With the new studio, new freedom, and new botanical muse, Dre began crafting a sound that would redefine rap, both for his coast and the genre at large. It started with the spirit of George Clinton: “At the same time [Dre and I] were like, ‘We need to do some P-Funk–sounding shit,’” Dre’s Chronic cowriter, multi-instrumentalist Colin Wolfe, told Wax Poetics in 2014. “We wanted to make a real Parliament-Funkadelic album.” The influence is apparent on “Let Me Ride,” which samples “Swing Down, Sweet Chariot” on its hook, and especially on “The Roach,” a Mothership homage bordering on parody updated for 1992 Los Angeles. But Parliament had been sampled plenty of times before—the flower children in De La Soul scored their biggest hit with a flip of “(Not Just) Knee Deep” three years earlier, and Dre himself had mined George Clinton records for N.W.A’s albums.

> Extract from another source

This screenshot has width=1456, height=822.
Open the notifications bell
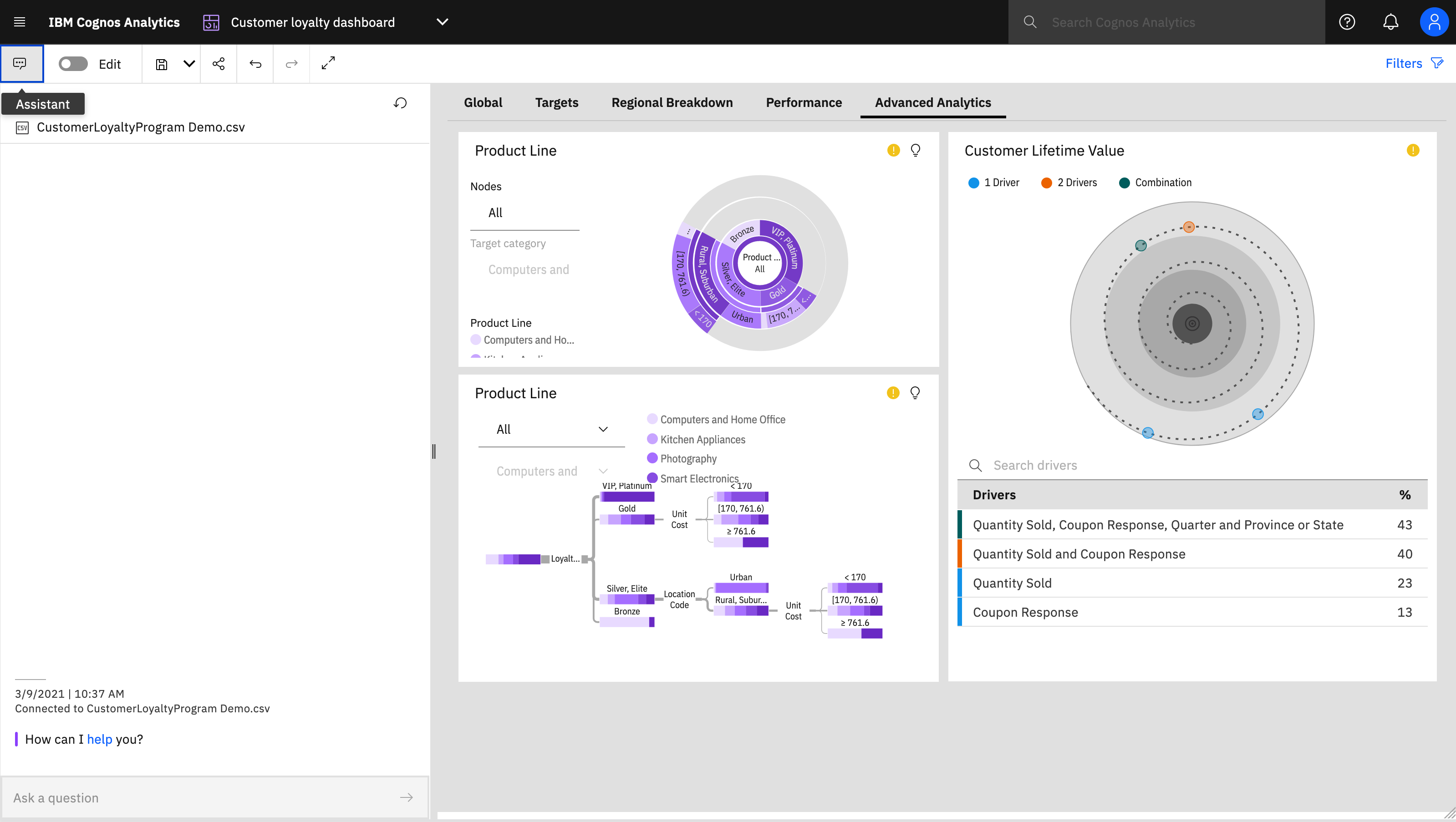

What changed in The Chronic sessions was Dre’s approach. Hip-hop music at the time was largely beholden to production techniques created by its East Coast practitioners: jazzy samples from dusty records that sounded analog even as they were pumped through digital mixers. While Dre later said The Chronic was inspired in part by A Tribe Called Quest’s 1991 classic The Low End Theory, he would largely forgo direct sampling on his solo debut, instead asking musicians to replay melodies and bass lines. This came at a time when live instrumentation in hip-hop was seen as a gimmick at best and a faux pas at worst. But the undeniably thumping grooves gave the naysayers little ammo; “Nuthin but a ‘G’ Thang” doesn’t get its full-bodied sound by Dre simply running a Leon Hayward record through an S900.
Crucially, Dre added one signature element to many of the tracks: a high-pitched Moog synth line, à la the Ohio Players’ “Funky Worm.” Dre had previously attempted something similar on songs like N.W.A’s “Alwayz Into Somethin’,” and while Cold 187um—the producer from Ruthless Records group Above the Law—has repeatedly said he invented the sound, it took on addictive properties on The Chronic. Beats like the one on “Deeez Nuuuts” were meticulous blends of melody, bass, and pounding drums; they could blow out subwoofers while also worming themselves into a listener’s ears. Others sounded as suspenseful as any horror movie score, but the underlying groove drew the audience in. It’s not that the music on The Chronic was pop—it was undeniable.
The sound also had a name—G-funk—and suddenly, the man who desperately needed 1992 to break his way professionally had an aesthetic that would become the platonic ideal of West Coast rap for the rest of the decade.